Stock vesting is one of the most famous ways a startup compensates its early employees and other key stakeholders at the building stage.
However, vesting may sometimes involve complex terms and conditions, which may or may not be understandable to a lot of employees. So, what are the key components of stock vesting in an African startup?
Not so long ago, the prevalent type of executive compensation was cash, in the form of salaries and bonuses. Now, the reverse is the case, with stock options taking a more prominent role in big corporations, especially startups.
They dominate the bulk of top level and early employee compensation, and oftentimes are even a requirement to acquire top talent. Steve Ballmer is the 9th richest person in the world, with a net worth of over $100billion, most of which comprise exercised stock options at Microsoft.

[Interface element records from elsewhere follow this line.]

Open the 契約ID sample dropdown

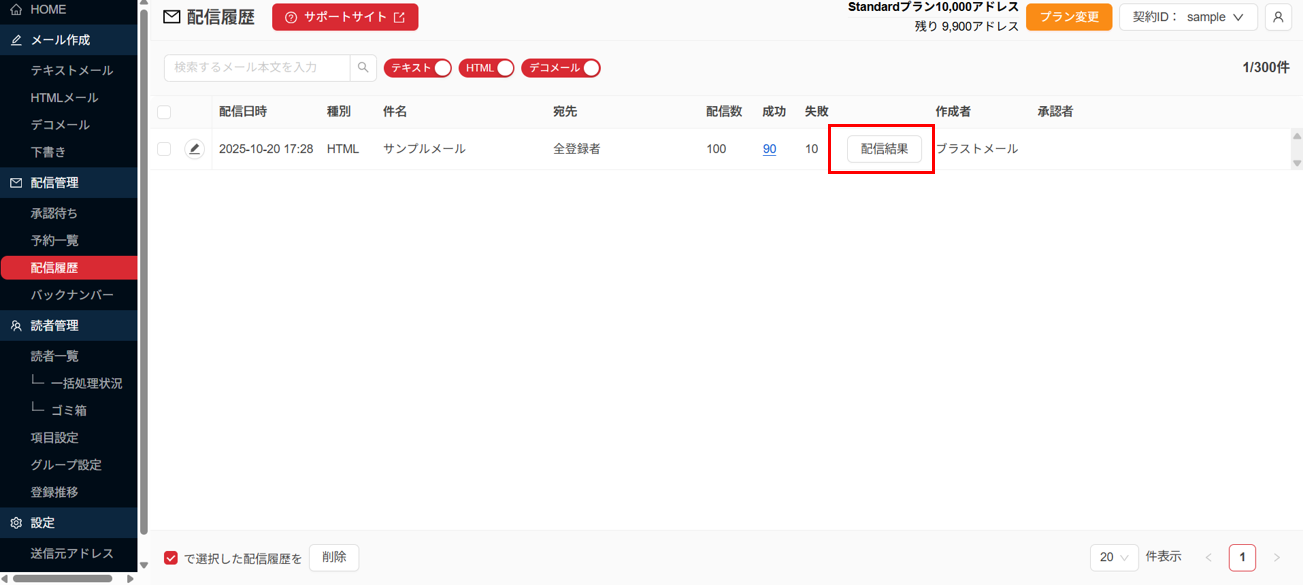1188,17

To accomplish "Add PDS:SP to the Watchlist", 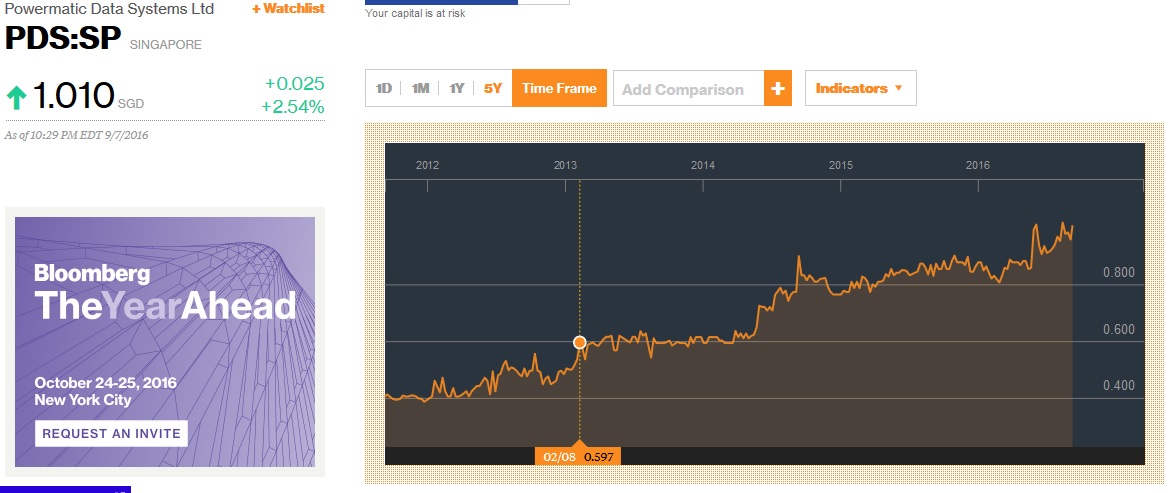I will 288,8.
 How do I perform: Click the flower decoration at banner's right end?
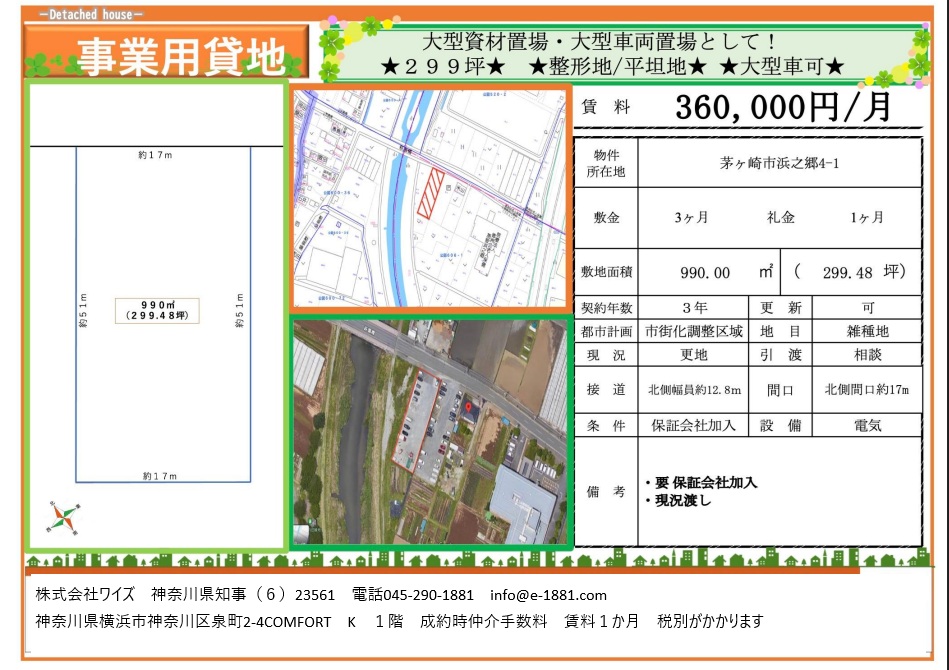coord(916,64)
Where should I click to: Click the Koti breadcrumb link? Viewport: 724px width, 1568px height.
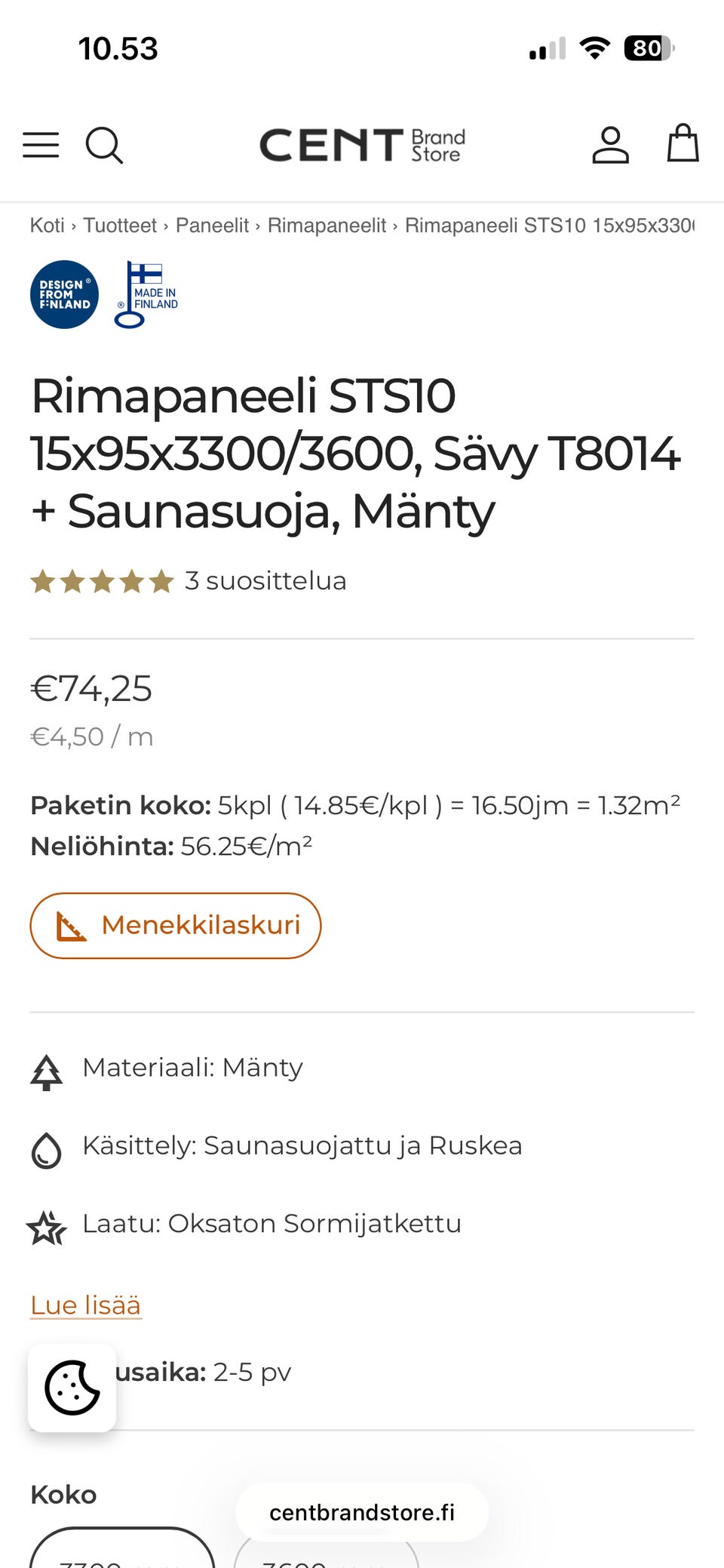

So, we know options can be a very rewarding compensation, especially if the startup reaches sky high valuations or IPOs/exits at a huge price. But, technicality and obscure terms may hinder this, and ruin those years of painstaking hard work in the hopes of a future windfall. In fact, startup employees have left an estimated $4.9 billion on the table by not exercising their pre-IPO stock options. The companies with the greatest number of unexercised stock options at the time of IPO included Snowflake, Airbnb, DoorDash, Unity, and Palantir. What do you need to know about stock vesting so you can secure your future and your hard work in the long term?
Stock options and Startups
Startups are always in the market for top talent, and competitive monetary compensation may not always be enough to attract the best talent, especially as a lot would prefer a fairly stable career in well established industries. Options are a way for startups to remain competitive in the job market and attract top talent. It is also a way to reward early employees and make them stay incentivized to grow the company.
It should be noted that stock options aren’t actual shares. They’re the opportunity to exercise (purchase) a certain amount of company shares at an agreed-upon price, called your grant, strike, or exercise price.
What you need to know
Whether as an employee or employer, it is imperative to understand how to value the equity given/received. Communicating effectively the value of the equity package in clear and concise terms may sometimes be difficult, especially since options are never as straightforward as salary packages.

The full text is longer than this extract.